_WORK ITEM_: Please reproduce exactly, and only, the lines from the one with "You are a GUI" through the last line of the listing below, both ends included, leaving out the pictures.

_AVAILABLE DATA_:

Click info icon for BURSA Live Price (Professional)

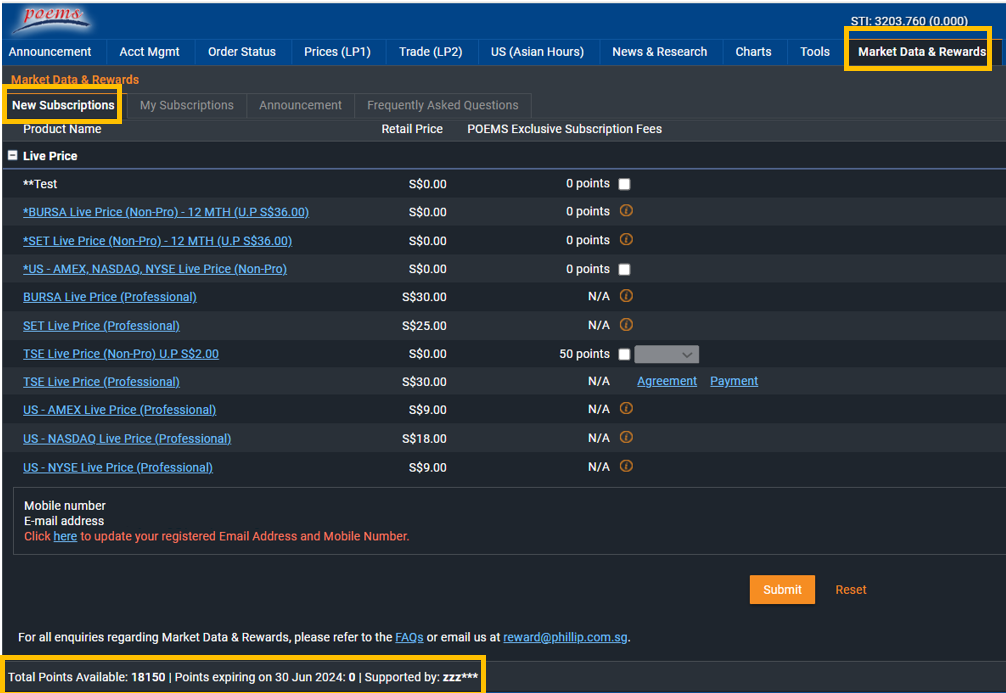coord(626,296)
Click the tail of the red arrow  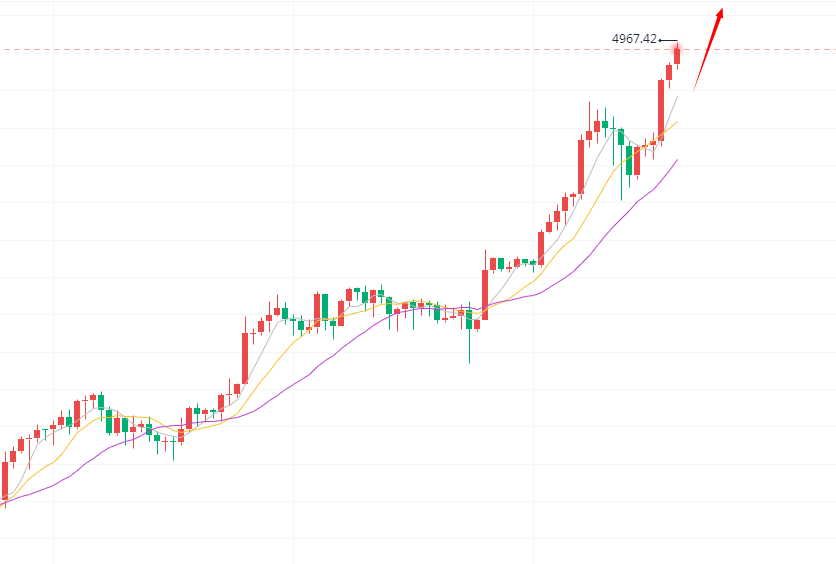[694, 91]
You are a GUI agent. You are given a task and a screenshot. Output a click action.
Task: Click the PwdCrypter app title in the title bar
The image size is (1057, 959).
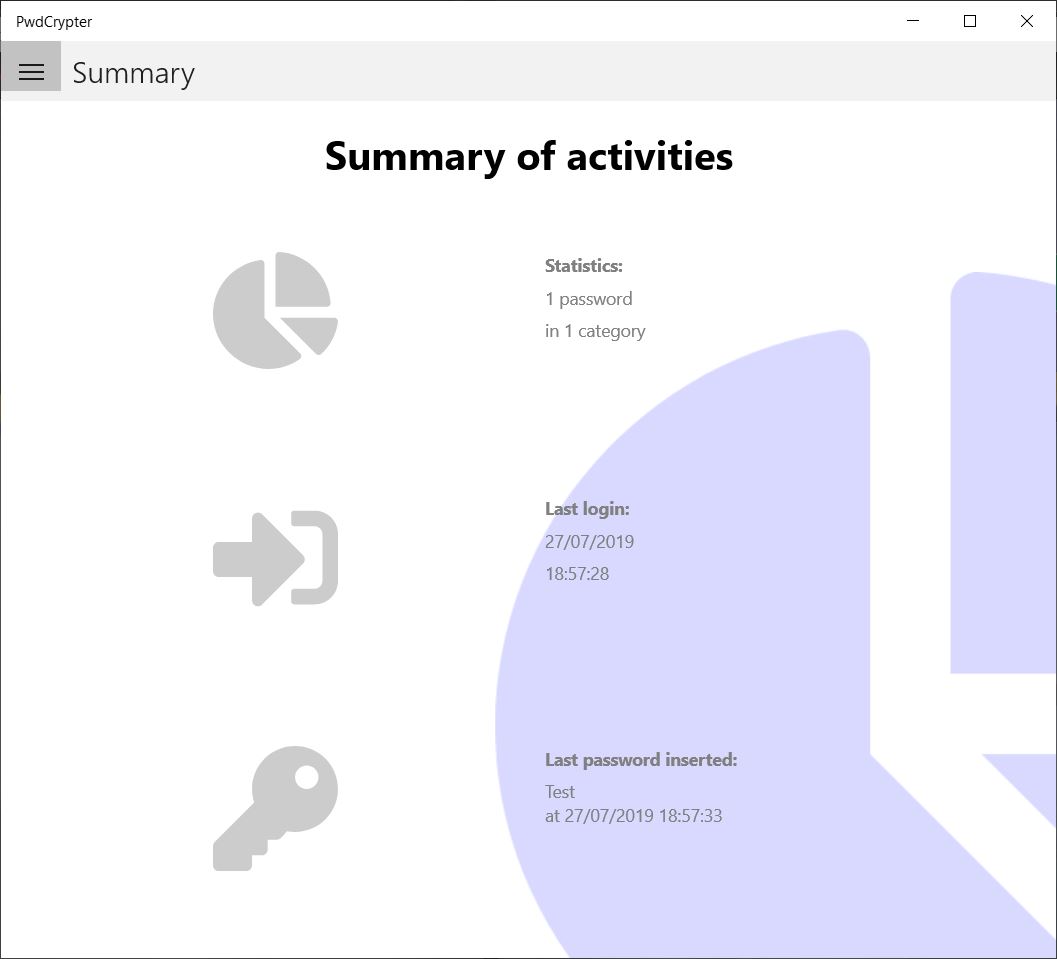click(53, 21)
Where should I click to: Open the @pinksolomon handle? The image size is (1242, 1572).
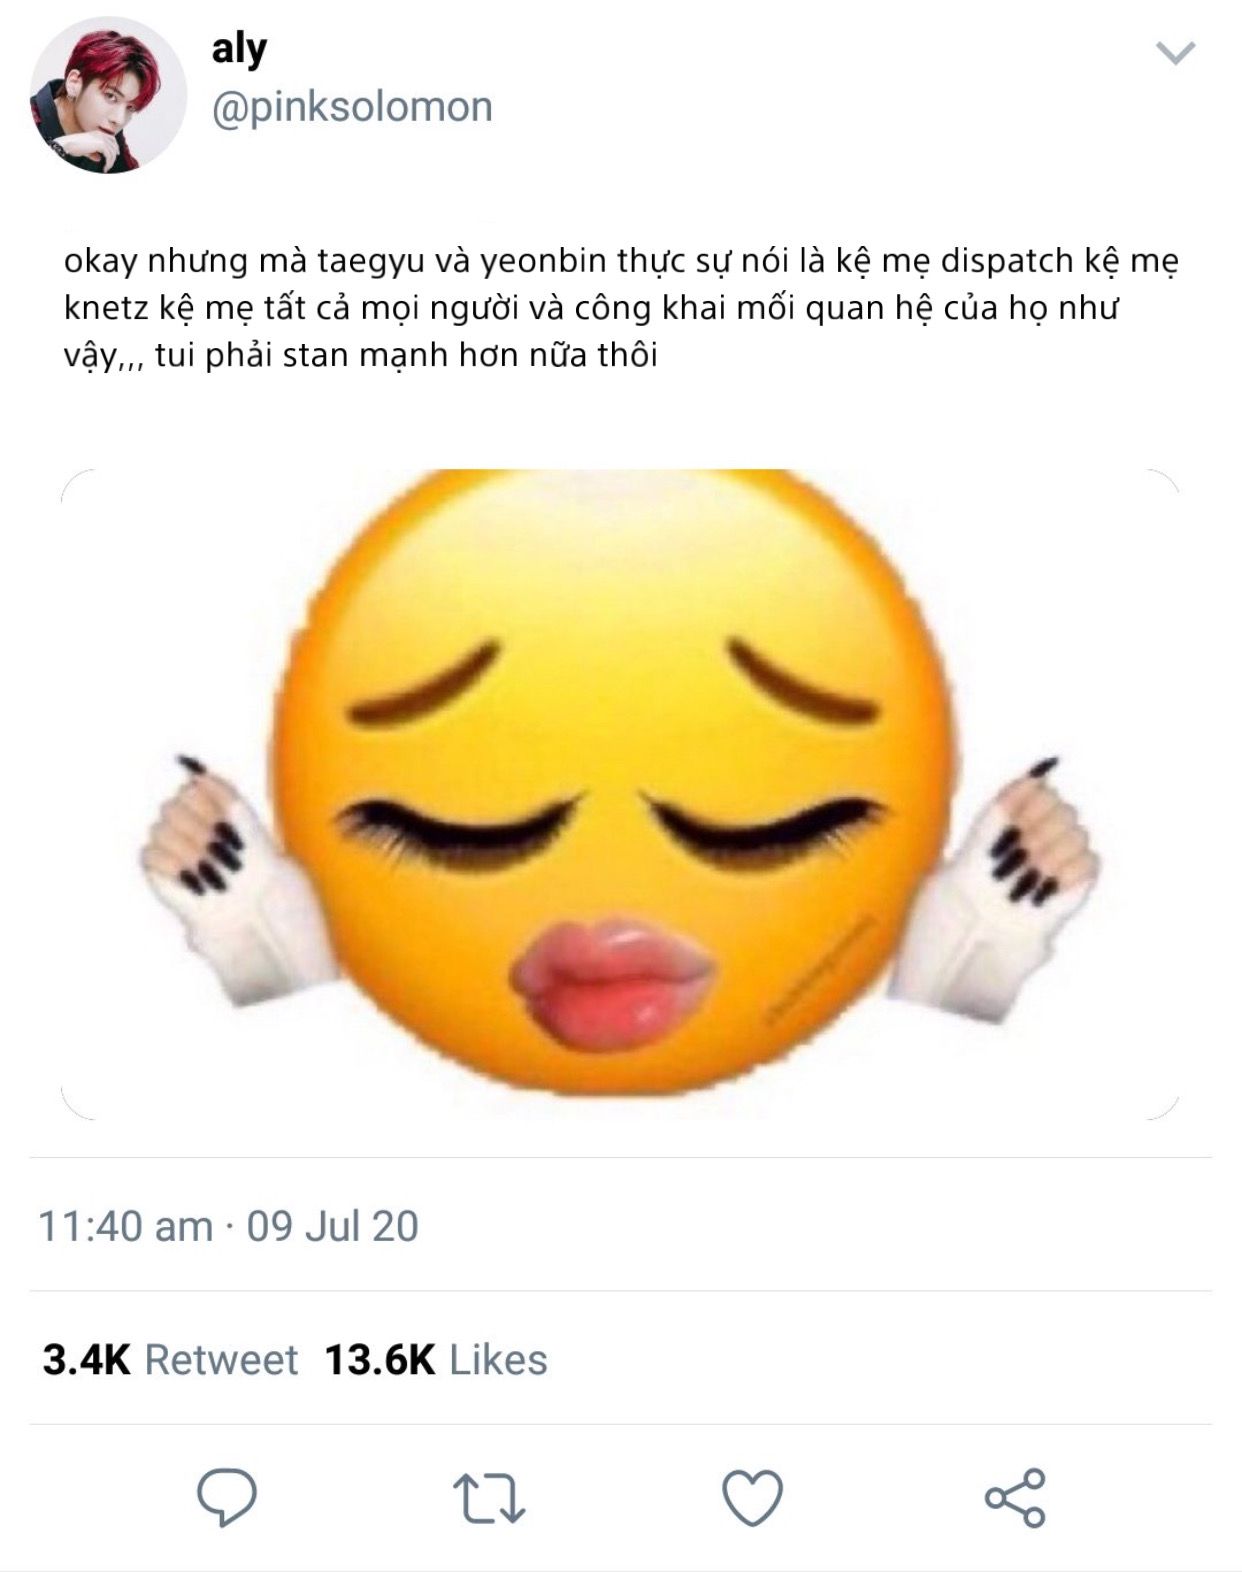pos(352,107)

_TASK SOLUTION_:
You are a GUI agent. You are given a task and a screenshot. Output a click action.
Task: Click the PwdCrypter app title in the title bar
The image size is (1057, 959).
click(53, 21)
Where should I click to: Open the @pinksolomon handle? The image size is (1242, 1572).
pos(352,107)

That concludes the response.